Cara dakwah yang dilakukan Gus Miftah itu dianggap tidak wajar, karena lokasi dakwahnya adalah sebuah klub malam di Bali yang dianggap sebagian masyarakat tidak pantas untuk berdakwah. Di kalangan masyarakat muslim Indonesia, terdapat beberapa istilah untuk menyebut pendakwah seperti da'i, ustadz, ulama, dan kyai. Kemudian muncul pertanyaan, kenapa sih Gus Miftah berani melakukan dakwah di tempat seperti itu? Apa tujuan sebenarnya. Lantas apa hakikat dakwah menurut agama Islam?
Secara etimologi dalam bahasa Arab, dakwah diartikan mengajak, menyeru, atau mengundang. Secara istilah, dakwah adalah ajakan atau seruan kepada sebuah kebaikan dan larangan terhadap sebuah kejahatan yang disampaikan oleh para pendakwah kepada masyarakat. Menurut Quraish Shihab, dakwah adalah ajakan kepada kebaikan atau keinsyafan sehingga mengubah sesuatu yang buruk menjadi lebih baik dan sempurna.
Rasulullah SAW mencontohkan bagaimana cara berdakwah yang baik. Rasulullah mulai berdakwah ketika turun perintah dari Allah yang termaktub dalam QS. Al-Muddatstsir 1-4, yang artinya sebagai berikut:
"Hai orang yang berkemul (berselimut)! Bangunlah, lalu berilah peringatan! Dan Tuhanmu, agungkanlah! Dan Pakaianmu, bersihkanlah!".

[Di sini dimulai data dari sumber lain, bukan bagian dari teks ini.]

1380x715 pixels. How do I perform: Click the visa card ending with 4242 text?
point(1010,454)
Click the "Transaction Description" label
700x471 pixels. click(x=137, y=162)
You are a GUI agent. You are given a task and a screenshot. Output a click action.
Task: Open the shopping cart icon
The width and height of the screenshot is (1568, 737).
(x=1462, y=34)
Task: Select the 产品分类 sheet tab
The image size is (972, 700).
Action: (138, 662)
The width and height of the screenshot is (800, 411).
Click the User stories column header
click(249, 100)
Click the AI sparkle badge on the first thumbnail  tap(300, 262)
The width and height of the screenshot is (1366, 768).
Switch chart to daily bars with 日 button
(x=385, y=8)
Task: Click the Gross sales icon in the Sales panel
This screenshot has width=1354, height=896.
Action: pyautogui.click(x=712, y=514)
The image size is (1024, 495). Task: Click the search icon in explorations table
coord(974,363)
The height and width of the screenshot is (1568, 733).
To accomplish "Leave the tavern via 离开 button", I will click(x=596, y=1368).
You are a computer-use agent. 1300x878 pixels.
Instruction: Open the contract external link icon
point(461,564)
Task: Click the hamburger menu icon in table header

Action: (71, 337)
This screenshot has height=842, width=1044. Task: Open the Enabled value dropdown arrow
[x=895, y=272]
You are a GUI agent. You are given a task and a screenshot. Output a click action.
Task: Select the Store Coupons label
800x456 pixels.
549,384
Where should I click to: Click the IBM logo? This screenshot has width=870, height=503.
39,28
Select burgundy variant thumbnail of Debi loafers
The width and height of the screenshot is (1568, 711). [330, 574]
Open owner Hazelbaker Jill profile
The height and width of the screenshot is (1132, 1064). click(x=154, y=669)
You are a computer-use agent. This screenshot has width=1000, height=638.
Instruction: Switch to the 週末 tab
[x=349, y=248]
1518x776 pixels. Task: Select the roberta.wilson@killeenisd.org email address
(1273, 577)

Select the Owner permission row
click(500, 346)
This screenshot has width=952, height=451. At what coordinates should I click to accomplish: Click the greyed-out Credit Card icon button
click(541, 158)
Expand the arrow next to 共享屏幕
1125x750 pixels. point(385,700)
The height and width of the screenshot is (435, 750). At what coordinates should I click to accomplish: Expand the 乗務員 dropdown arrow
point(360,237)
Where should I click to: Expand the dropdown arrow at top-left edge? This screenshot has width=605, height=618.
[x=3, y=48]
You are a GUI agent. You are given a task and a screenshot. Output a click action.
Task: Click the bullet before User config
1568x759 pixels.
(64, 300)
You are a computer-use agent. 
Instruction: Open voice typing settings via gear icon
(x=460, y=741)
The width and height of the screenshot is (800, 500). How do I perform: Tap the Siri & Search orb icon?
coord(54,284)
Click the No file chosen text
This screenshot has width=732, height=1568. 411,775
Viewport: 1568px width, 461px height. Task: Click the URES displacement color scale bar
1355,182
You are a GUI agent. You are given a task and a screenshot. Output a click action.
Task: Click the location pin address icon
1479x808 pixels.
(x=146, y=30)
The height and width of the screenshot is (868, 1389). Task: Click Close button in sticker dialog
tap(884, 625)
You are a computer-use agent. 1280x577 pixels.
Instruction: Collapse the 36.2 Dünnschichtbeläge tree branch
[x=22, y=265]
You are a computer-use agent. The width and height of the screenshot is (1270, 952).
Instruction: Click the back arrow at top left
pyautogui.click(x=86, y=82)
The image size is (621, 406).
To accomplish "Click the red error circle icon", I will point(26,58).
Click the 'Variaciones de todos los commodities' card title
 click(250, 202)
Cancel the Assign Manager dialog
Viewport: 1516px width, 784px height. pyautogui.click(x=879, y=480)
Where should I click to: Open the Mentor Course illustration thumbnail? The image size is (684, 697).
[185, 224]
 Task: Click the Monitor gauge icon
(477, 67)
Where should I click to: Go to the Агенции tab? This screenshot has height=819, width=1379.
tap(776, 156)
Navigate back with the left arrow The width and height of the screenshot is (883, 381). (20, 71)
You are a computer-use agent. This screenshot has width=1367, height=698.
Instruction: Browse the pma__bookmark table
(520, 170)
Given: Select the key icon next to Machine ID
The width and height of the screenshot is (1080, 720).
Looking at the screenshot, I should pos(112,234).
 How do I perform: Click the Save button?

Ketika ayat ini turun, Rasulullah diperintahkan untuk berdakwah secara diam-diam. Rumah Al Arqam bin Abil Arqam dijadikan sebagai pusat dakwah Rasulullah. Di awal dakwahnya ini, Rasulullah memakai metode kelembutan serta kasih sayang. Terbukti dengan metode seperti itu, Rasulullah berhasil mengislamkan keluarga dan sahabat terdekatnya.
Dakwah Bukan Sekadar Atribut
Masyarakat muslim di Indonesia pada umumnya menganggap atribut dakwah itu harus berjubah, memakai sorban, membawa tasbih dan lainnya. Konstruksi pola pikir masyarakat yang demikian sudah ada sejak lama. Maklum saja, ketika kita melihat foto ulama-ulama terdahulu, pasti hampir semua di antara mereka menggunakan jubah serta sorban. Pemikiran seperti itu masih terbawa sampai sekarang.
Belakangan ini, ada beberapa pendakwah yang berhasil mengubah pola pikir masyarakat tentang atribut dakwah tersebut, di antaranya adalah ustadz Hannan Attaki dan ustadz Muzammil Hasballah. Ustadz Hannan Attaki seorang pendakwah alumnus Universitas Al-Azhar serta founder Gerakan Pemuda Hijrah berhasil mendapat tempat di hati anak muda Indonesia. Dengan ciri khas pakaiannya dan konten ceramahnya yang ramah dengan gaya komunikasi anak gaul. Selain itu, Ustadz Muzammil Hasballah juga menerapkan konsep yang sama. Alumnus Teknik Arsitekur ITB ini terkenal karena gaya berpakaian dan suaranya yang merdu. Mereka berdua merupakan pendakwah yang berhasil mengubah pola pikir masyarakat tentang atribut dalam berdakwah yang lebih fleksibel. Dengan pakaian khas anak muda seperti baju kemeja lengan panjang, syal, serta topi kupluk, mereka berhasil menggaet kalangan anak-anak muda di Indonesia yang saat ini lebih dikenal dengan istilah "generasi milenial".
Bolehkah Berdakwah di Mana Saja ?
Pada dasarnya, dakwah adalah mengajak orang lain untuk berbuat kebajikan serta meninggalkan keburukan. Ruang lingkup dakwah sendiri tidak bisa dikecilkan menjadi hanya boleh dilakukan ketika di masjid, mimbar, ataupun pesantren. Apalagi pada era perkembangan teknologi yang sangat luar biasa seperti saat ini. Setiap orang di mana saja dan kapan saja bisa menjadi seorang pendakwah.